Youve done it again claiming I have a victim mentality - I’ve never claimed any post is “nasty”. It’s just wrong. You don’t know me, I know me, and I know what my feelings and actions are on this.

OP posts:
TheIvyRestaurant · 07/04/2025 10:50

VexedofVirginiaWater · 07/04/2025 10:30

I can't believe that pp are suggesting you get training in domestic abuse! You tried to help a friend ffs, to the detriment of your own family time, and now apparently you should spend more time doing some training so that you can try and help others who will then accuse you of pushing them to leave their abusive partners. Fuck that shit! OP I really think you should leave the thread now, and I think I might well hide it too.

I think you’re right. I don’t mind people telling me I shouldn’t have walked away. Maybe they’re right. I’m still pondering TBH. But I didn’t expect to be told my feelings weren’t valid and that 8 years of helping was coming from a place of selfishness and enjoyment

OP posts:
TheIvyRestaurant · 07/04/2025 10:51

onlyonewayhome · 07/04/2025 10:31

Enjoyable is perhaps the wrong word, but helping others gives us a sense of purpose and fulfilment. It’s also a distraction from our own lives.

So does that make it wrong?

OP posts:
PhilippaGeorgiou · 07/04/2025 10:51

I was sympathetic with you OP, at the beginning. But after your many additional posts, I am afraid I have lost all sympathy. You clearly, for some obscure reason, came here to be told that you were totally and completely right to do what you did, end of story. You are then picking a fight with everyone who doesn't entirely agree with you, and doubling down on how right you have always been. You show a very poor understanding of domestic abuse, and have made it all about you. You are a saint and she is the sinner. I still do not blame you for walking away from a situation which you could not cope with and did not understand. I do blame you for starting a post to make it all about you and how glorious you are, and how nobody else understands you.

I still think it is kind of creepy to be following her on social media, even occasionally, to see if she is still with her husband. If you block and walk away, what kind of validation are you expecting from checking up on her behind her back?

onlyonewayhome · 07/04/2025 10:52

Well, that was a general point rather than aimed specifically at you. Posts that are ‘oh ignore the nasty posters OP’ are rarely helpful, especially when the ‘nasty’ posters aren’t being nasty.

It’s obviously feeling quite raw for you for all sorts of reasons. But becoming over involved, enmeshed in drama, being the saviour, they are all tendencies I have and that’s why I recognise it. Mine tend to be exacerbated when things are tough for me personally too. So there’s no criticism; I’m just explaining what I’ve found myself which is that focusing on others to the detriment of yourself is often a sign of something lacking and to be aware of that.

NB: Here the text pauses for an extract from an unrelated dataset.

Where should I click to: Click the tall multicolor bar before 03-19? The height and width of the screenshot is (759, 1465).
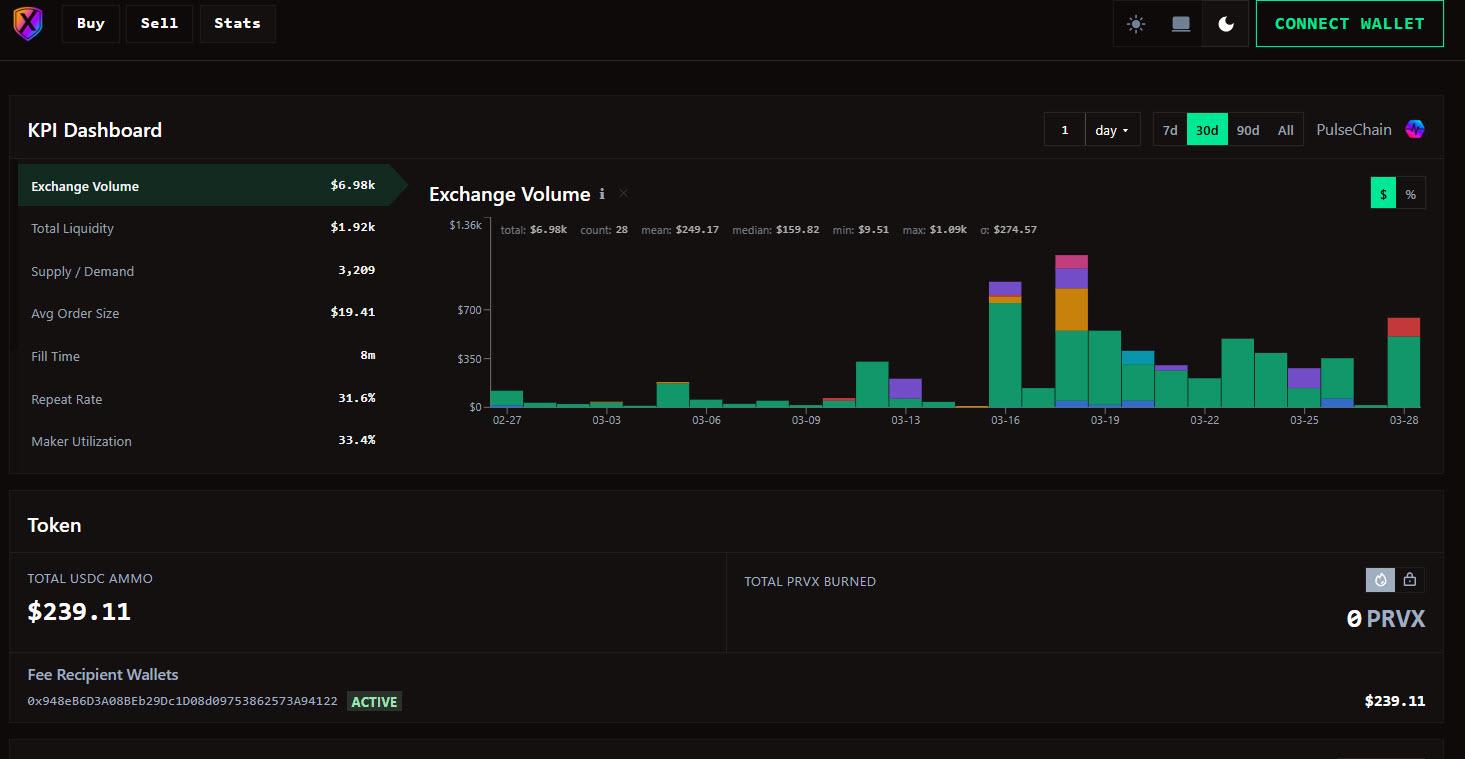(x=1071, y=331)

allthemiddlechildrenoftheworld · 07/04/2025 10:54

@TheIvyRestaurant late to this!! just read op's posts and a few of the responses. to be honest, many of the responders are being really unfair to the op. the op did her very best to help her friend over a very long period only at the very last minute for the friend to virtually deny any trouble and accusing the op of having a vendetta again the friend's husband! I feel the friend has been unfair to op. the op tried to organise help after help after help for the friend and in the end the friend threw it all back in op's face. i would have washed my hands of the friend too. you can only help someone who wants to be helped but it sounds like the friend was quite happy being permanently in victim mode!